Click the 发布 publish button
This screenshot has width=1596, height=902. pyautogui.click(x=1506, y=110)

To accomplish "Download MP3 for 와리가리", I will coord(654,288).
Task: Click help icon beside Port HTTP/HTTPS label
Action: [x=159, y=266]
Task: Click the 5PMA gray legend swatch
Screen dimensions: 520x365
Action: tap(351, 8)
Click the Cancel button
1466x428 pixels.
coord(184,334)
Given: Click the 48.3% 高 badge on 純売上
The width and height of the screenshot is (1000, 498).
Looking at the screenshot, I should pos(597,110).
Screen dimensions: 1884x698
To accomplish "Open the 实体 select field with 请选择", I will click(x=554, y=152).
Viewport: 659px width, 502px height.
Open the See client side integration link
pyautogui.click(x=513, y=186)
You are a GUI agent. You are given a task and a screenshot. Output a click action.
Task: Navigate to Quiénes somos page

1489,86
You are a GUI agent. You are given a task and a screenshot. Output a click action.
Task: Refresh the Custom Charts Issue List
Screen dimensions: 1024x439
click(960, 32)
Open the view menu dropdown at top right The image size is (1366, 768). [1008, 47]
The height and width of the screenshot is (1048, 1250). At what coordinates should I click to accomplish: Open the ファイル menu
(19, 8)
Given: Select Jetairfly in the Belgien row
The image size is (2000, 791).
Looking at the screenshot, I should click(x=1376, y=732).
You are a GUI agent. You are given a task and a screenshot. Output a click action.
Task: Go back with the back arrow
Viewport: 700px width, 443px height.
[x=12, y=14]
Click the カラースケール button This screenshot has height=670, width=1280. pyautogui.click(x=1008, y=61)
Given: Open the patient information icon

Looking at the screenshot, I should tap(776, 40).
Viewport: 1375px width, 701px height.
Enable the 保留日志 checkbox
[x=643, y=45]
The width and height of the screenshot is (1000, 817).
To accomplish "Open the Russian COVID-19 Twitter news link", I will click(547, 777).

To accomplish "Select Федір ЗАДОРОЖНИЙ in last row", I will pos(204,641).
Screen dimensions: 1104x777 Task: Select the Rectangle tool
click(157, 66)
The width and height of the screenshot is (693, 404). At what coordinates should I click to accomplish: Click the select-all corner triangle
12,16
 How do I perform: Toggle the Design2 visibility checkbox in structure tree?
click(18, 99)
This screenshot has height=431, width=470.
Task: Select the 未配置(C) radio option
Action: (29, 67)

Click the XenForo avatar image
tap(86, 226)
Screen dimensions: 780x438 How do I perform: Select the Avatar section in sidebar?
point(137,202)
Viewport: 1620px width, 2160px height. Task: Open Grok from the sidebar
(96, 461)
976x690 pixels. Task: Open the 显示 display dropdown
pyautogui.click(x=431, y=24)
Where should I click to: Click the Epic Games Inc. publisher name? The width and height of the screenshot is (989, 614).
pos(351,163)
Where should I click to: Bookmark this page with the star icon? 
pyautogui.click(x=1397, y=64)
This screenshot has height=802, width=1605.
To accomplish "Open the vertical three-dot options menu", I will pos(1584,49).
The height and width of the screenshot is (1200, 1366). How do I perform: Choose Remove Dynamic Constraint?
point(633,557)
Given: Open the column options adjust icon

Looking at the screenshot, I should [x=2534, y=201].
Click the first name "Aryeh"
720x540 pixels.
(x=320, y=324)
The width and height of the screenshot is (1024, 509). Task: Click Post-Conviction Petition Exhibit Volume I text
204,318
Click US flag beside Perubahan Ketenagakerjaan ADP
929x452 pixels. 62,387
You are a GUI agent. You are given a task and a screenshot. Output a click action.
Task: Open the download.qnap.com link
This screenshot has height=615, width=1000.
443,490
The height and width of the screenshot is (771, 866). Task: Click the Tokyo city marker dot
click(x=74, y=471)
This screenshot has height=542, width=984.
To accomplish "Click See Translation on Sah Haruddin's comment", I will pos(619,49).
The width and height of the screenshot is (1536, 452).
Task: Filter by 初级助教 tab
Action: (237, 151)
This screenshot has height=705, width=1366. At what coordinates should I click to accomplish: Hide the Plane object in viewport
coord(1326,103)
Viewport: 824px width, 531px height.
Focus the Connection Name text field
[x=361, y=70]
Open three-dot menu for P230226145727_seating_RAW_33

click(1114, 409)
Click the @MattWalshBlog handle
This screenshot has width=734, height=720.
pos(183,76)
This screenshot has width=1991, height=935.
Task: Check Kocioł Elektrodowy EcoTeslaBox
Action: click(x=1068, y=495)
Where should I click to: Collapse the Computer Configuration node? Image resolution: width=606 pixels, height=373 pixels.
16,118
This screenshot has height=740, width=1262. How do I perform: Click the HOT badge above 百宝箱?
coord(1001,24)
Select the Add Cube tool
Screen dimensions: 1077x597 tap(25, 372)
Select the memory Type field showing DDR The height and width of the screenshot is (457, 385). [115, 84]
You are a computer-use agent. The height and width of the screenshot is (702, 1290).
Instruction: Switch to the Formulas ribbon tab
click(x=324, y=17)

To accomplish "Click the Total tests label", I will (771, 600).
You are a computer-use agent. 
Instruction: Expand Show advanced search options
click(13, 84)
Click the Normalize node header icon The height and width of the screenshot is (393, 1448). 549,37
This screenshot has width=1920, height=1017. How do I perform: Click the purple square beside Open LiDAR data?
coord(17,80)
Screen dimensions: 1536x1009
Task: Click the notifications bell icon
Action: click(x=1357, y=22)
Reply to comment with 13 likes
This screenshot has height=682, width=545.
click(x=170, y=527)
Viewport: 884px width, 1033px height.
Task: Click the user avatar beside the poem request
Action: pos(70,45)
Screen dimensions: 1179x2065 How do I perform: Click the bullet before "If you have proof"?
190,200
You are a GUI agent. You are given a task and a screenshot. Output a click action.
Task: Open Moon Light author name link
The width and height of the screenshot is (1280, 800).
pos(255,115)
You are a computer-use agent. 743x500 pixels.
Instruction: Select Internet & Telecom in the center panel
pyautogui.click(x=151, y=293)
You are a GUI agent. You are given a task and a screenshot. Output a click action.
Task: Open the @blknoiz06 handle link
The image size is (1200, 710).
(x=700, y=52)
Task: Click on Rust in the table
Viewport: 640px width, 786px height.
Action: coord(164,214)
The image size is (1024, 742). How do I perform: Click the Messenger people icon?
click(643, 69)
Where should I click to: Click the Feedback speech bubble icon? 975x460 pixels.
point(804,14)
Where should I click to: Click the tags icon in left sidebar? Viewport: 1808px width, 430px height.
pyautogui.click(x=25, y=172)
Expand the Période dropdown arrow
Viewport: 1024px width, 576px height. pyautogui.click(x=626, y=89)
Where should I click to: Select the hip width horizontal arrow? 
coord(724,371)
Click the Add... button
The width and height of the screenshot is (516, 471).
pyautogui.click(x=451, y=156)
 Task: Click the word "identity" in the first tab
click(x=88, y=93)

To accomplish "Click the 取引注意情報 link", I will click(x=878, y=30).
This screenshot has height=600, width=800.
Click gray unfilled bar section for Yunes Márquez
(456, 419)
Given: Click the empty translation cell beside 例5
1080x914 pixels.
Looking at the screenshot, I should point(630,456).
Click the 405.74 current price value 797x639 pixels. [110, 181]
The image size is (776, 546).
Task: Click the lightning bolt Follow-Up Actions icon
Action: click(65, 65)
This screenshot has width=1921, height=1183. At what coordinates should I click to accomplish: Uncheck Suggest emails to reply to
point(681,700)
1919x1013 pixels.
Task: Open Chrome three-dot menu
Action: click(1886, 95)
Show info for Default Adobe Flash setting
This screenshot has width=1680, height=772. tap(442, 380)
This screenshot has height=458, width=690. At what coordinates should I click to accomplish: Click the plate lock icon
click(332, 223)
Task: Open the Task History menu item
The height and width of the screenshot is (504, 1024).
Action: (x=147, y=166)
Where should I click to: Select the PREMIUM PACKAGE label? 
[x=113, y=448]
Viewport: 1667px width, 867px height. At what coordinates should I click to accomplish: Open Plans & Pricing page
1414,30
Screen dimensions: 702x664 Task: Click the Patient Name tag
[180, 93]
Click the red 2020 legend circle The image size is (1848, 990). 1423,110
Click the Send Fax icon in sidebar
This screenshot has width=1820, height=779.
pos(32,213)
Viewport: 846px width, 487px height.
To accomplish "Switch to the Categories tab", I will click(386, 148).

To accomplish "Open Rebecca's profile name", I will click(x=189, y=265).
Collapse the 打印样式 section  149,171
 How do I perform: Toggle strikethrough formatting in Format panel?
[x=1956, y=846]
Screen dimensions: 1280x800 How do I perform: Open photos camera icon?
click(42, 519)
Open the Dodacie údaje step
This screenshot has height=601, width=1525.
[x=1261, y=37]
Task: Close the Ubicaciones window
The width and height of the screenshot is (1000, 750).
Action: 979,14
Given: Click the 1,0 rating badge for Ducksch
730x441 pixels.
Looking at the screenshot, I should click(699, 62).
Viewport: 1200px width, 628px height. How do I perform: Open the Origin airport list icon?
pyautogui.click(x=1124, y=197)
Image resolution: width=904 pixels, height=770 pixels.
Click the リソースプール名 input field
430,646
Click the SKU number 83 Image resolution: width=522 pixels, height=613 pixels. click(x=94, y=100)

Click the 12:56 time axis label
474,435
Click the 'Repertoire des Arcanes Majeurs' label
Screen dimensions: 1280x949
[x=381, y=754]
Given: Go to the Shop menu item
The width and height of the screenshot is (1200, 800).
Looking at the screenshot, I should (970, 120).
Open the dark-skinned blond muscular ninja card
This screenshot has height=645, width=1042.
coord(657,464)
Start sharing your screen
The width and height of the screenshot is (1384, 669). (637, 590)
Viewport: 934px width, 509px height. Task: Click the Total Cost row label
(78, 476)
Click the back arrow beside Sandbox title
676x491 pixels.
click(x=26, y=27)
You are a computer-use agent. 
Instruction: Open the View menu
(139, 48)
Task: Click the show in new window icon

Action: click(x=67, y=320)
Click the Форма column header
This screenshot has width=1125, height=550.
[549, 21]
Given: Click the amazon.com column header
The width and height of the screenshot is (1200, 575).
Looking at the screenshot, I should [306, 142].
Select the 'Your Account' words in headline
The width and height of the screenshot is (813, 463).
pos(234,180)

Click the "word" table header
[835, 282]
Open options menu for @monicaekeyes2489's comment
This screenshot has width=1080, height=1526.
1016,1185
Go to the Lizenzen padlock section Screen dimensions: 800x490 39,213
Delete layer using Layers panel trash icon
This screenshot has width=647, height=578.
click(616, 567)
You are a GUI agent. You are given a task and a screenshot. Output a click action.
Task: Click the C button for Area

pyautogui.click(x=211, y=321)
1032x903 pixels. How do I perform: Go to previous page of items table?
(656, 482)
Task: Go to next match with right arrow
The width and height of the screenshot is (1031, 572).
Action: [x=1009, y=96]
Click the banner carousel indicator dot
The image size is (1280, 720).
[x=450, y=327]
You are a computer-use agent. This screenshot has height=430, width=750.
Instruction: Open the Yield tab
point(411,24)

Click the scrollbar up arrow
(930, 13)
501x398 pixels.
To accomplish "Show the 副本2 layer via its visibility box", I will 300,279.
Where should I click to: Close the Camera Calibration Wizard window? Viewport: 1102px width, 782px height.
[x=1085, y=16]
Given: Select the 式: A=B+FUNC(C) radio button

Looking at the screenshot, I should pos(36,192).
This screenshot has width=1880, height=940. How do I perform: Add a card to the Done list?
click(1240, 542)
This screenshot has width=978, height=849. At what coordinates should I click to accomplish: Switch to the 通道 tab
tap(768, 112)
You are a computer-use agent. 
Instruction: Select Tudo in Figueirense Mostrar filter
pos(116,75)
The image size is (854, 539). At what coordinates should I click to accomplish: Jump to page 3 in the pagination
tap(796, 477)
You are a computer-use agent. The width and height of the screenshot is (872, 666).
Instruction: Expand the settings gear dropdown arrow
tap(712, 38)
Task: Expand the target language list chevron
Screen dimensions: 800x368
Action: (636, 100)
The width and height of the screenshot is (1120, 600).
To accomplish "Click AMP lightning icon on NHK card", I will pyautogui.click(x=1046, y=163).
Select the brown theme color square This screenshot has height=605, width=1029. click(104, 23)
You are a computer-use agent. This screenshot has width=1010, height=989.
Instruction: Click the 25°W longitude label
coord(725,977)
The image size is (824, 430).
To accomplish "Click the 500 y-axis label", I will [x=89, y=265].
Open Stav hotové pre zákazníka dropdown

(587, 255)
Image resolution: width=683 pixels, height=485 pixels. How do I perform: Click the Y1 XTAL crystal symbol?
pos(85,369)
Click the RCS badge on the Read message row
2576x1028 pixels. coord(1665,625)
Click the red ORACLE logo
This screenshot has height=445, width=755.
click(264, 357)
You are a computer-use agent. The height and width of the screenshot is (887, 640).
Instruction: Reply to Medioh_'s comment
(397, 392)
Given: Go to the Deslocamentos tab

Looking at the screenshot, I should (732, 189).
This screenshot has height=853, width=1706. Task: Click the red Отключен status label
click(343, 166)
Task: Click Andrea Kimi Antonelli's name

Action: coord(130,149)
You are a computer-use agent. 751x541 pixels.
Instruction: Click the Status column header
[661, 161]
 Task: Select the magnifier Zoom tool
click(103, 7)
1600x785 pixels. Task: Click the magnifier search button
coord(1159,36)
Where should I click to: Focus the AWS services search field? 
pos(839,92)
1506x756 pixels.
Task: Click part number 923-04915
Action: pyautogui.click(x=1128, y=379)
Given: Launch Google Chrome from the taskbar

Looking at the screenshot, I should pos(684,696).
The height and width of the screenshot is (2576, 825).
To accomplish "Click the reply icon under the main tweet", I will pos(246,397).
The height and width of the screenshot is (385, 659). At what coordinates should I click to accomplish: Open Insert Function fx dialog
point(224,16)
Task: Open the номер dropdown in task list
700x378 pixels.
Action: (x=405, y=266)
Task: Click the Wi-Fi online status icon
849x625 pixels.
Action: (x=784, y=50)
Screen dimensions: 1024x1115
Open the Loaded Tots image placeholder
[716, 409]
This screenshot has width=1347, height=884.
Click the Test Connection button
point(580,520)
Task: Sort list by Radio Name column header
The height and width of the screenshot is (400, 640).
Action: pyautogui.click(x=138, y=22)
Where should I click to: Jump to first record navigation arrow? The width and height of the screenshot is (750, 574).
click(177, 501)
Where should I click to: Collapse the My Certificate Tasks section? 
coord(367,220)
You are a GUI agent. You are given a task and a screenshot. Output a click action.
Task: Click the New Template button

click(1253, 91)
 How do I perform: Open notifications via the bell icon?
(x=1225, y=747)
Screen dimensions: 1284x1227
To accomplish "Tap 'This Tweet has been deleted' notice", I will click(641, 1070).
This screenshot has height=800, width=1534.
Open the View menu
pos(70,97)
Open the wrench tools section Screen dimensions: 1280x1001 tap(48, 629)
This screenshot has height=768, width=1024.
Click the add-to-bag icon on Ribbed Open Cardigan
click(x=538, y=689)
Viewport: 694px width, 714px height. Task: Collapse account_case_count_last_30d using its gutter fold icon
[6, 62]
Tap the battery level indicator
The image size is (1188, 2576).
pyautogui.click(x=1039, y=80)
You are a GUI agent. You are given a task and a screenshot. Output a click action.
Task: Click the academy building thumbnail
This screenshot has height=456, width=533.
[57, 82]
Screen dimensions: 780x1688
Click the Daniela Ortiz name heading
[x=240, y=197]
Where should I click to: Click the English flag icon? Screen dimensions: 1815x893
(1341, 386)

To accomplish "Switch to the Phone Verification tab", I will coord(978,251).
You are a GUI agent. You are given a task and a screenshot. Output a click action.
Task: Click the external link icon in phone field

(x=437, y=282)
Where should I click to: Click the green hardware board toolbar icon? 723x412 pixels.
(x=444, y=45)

###

> **Work to complete**
Copy out all the lines of the records that include "indicator".

> **Exercise answer**
Click the banner carousel indicator dot
Tap the battery level indicator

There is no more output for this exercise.